(The data)

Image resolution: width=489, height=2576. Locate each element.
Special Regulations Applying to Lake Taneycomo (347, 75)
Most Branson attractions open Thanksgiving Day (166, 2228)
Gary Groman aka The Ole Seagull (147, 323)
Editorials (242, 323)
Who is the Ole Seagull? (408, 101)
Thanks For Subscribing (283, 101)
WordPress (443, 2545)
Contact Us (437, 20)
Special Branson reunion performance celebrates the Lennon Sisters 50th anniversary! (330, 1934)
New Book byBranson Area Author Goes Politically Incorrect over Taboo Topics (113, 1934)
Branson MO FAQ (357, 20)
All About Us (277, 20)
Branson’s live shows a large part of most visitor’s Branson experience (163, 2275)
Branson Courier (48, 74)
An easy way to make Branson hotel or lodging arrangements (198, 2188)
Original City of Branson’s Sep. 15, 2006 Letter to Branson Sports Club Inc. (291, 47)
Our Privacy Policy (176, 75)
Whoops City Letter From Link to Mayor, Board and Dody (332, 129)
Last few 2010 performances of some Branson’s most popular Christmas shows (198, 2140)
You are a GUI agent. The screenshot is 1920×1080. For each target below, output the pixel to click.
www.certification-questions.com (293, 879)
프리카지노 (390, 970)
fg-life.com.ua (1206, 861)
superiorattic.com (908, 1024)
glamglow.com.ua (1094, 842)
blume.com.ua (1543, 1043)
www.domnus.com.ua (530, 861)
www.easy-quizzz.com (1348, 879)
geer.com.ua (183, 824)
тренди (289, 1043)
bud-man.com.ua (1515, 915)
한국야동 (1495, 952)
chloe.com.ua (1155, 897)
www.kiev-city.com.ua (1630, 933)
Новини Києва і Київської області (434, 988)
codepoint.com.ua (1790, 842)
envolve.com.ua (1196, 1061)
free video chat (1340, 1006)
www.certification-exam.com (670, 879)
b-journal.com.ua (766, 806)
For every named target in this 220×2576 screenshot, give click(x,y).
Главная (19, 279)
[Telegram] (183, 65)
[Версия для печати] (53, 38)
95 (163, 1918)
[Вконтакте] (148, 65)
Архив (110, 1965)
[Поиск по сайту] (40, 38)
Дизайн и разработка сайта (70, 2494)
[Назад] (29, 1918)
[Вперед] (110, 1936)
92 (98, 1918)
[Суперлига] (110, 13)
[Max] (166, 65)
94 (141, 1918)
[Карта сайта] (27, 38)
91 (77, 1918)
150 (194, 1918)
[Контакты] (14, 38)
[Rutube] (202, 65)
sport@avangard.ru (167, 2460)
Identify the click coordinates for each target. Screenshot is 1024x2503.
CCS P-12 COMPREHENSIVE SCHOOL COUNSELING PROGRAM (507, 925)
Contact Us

(End The data)

All of the records above should be transcribed exactly.

» **Completed exercise**
Image resolution: width=489, height=2576. Locate each element.
Special Regulations Applying to Lake Taneycomo (347, 75)
Most Branson attractions open Thanksgiving Day (166, 2228)
Gary Groman aka The Ole Seagull (147, 323)
Editorials (242, 323)
Who is the Ole Seagull? (408, 101)
Thanks For Subscribing (283, 101)
WordPress (443, 2545)
Contact Us (437, 20)
Special Branson reunion performance celebrates the Lennon Sisters 50th anniversary! (330, 1934)
New Book byBranson Area Author Goes Politically Incorrect over Taboo Topics (113, 1934)
Branson MO FAQ (357, 20)
All About Us (277, 20)
Branson’s live shows a large part of most visitor’s Branson experience (163, 2275)
Branson Courier (48, 74)
An easy way to make Branson hotel or lodging arrangements (198, 2188)
Original City of Branson’s Sep. 15, 2006 Letter to Branson Sports Club Inc. (291, 47)
Our Privacy Policy (176, 75)
Whoops City Letter From Link to Mayor, Board and Dody (332, 129)
Last few 2010 performances of some Branson’s most popular Christmas shows (198, 2140)
You are a GUI agent. The screenshot is 1920×1080. For each target below, output the pixel to click.
www.certification-questions.com (293, 879)
프리카지노 (390, 970)
fg-life.com.ua (1206, 861)
superiorattic.com (908, 1024)
glamglow.com.ua (1094, 842)
blume.com.ua (1543, 1043)
www.domnus.com.ua (530, 861)
www.easy-quizzz.com (1348, 879)
geer.com.ua (183, 824)
тренди (289, 1043)
bud-man.com.ua (1515, 915)
한국야동 (1495, 952)
chloe.com.ua (1155, 897)
www.kiev-city.com.ua (1630, 933)
Новини Києва і Київської області (434, 988)
codepoint.com.ua (1790, 842)
envolve.com.ua (1196, 1061)
free video chat (1340, 1006)
www.certification-exam.com (670, 879)
b-journal.com.ua (766, 806)
For every named target in this 220×2576 screenshot, give click(x,y).
Главная (19, 279)
[Telegram] (183, 65)
[Версия для печати] (53, 38)
95 (163, 1918)
[Вконтакте] (148, 65)
Архив (110, 1965)
[Поиск по сайту] (40, 38)
Дизайн и разработка сайта (70, 2494)
[Назад] (29, 1918)
[Вперед] (110, 1936)
92 (98, 1918)
[Суперлига] (110, 13)
[Max] (166, 65)
94 (141, 1918)
[Карта сайта] (27, 38)
91 (77, 1918)
150 (194, 1918)
[Контакты] (14, 38)
[Rutube] (202, 65)
sport@avangard.ru (167, 2460)
Identify the click coordinates for each target. Screenshot is 1024x2503.
CCS P-12 COMPREHENSIVE SCHOOL COUNSELING PROGRAM (507, 925)
Contact Us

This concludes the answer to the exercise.